Si existiera algún puerto adonde este velero desvelado pueda arribar su carga de no ser, sería la mollera del filósofo, que la alquimia del verbo ha condenado a surcar los océanos del hombre: con muchas direcciones, ningún rumbo. Y es que el filósofo es náufrago confiable: si la tormenta apremia, nada; si falla el astrolabio, nada; si truena el argumento, nada; siempre nada… Este increíble náufrago, es capaz de nadar hasta en la nada. [A propósito: las branquias filosóficas son de esas que cruzan el desierto y no se empolvan, que beben del pantano y no se infectan] Uno de estos galenos me ha diagnosticado un recontra-nihilismo galopante, cuya única receta de salida es purgar de su azogue mis espejos… Cuando la sed aprieta, una copa de nada es lo indicado para vadear los mantos de ti mismo.
Los críticos de arte se saben propietarios de la nada. Para usar el membrete hay que hacer fila, acodarse ante el vidrio de su luz y llenar una ficha de depósito por cifras incurables: de sentido común. En el Manual del crítico seguro, la nada es el camino de caminos, es la lámpara que abre la tiniebla. Cuando no existen visos que seguir, el crítico seguro prende el interruptor, y aparece una esfera luminosa: su parcela de nada, que hará nacer de pronto un argumento de colores efímeros: “aquel tono de ausencia, ese dejo de fuga, son necesariamente ingredientes de la caída estrepitosa hacia la nada del artista en cuestión”. Y ¡cataplum!, en un fondo convulso de vacío se despeñan los elfos de la imaginación.
Las religiones erigen grandes templos donde al chocar la nada se haga añicos.
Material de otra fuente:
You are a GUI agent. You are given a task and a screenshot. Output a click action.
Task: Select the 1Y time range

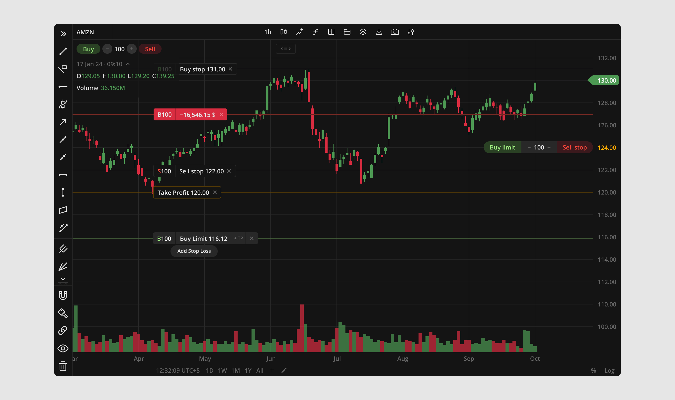click(248, 370)
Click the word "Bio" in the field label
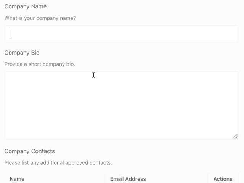This screenshot has height=183, width=244. coord(35,53)
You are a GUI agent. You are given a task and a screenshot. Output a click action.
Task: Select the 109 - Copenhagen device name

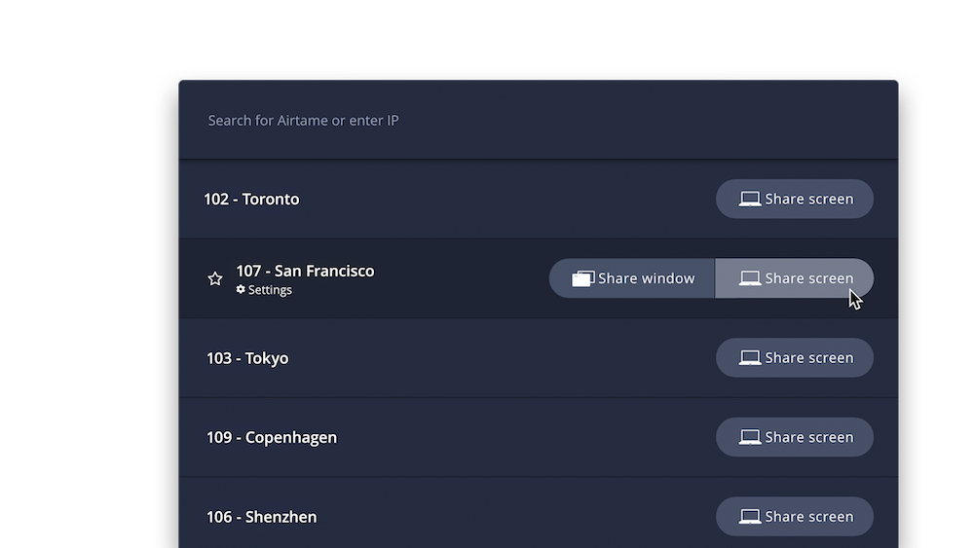[272, 438]
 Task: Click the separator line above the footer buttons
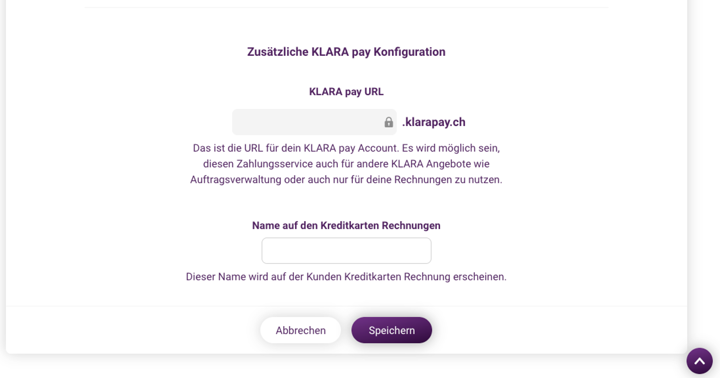click(x=347, y=306)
Un torrente de íconos sagrados, presto a lavar los fétidos humores de las banalidades de la nada, hace de su eclosión fugaz bautismo de todas las presencias de la nada, necias en arrojar de sus vitrales a los rostros diversos del que es todo, integridad, presencia, ánimo sumo. Cada icono sagrado tiene un cuerpo de nada frente a sí. Los rituales pretenden reducir a su mínimo latido las manifestaciones de esta arpía: cada genuflexión, cada señal, son actos de control hacia la nada. Las plegarias son dardos que enmudecen la fiebre de lenguaje de la nada. Del tamaño del templo, exactamente, es la terrible nada que lo acecha.
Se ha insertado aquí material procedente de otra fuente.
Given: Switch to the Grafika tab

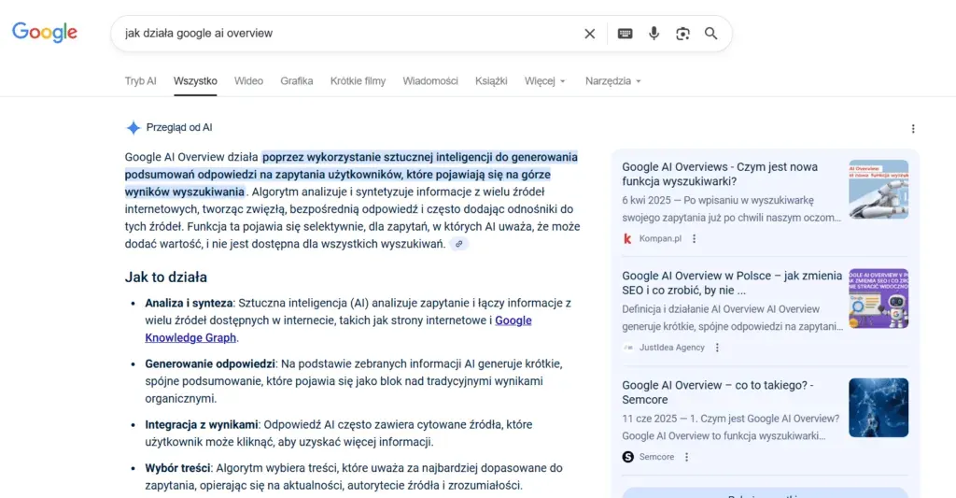Looking at the screenshot, I should [x=297, y=80].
La personalidad de doña Nada es enigmática y tiende a comprimir los horizontes. Se presenta desnuda, envuelta de neblina inmemorial, ofreciendo unos enormes senos que derraman sustancia de raíz. Desde sus ojos blancos, que taladran todo lo que enfocan, late la más rotunda soledad, la más arrinconada, la más fría, la de antes que la nada se habitara, la de antes de que el tiempo fuera tiempo. Para anular su vis de seducción (aconseja algún Prior de mi hermandad), debes lanzar al viento siete puños de tierra, junto al reclamo ardiente (a voz en grito), al Dios de las imágenes y el río donde todos los rostros son él mismo: ‘puéblame con tu luz, sella en mi cuerpo el calimbo de imagen-semejanza: y de nuevo será: lo de abajo evocando a lo de arriba’.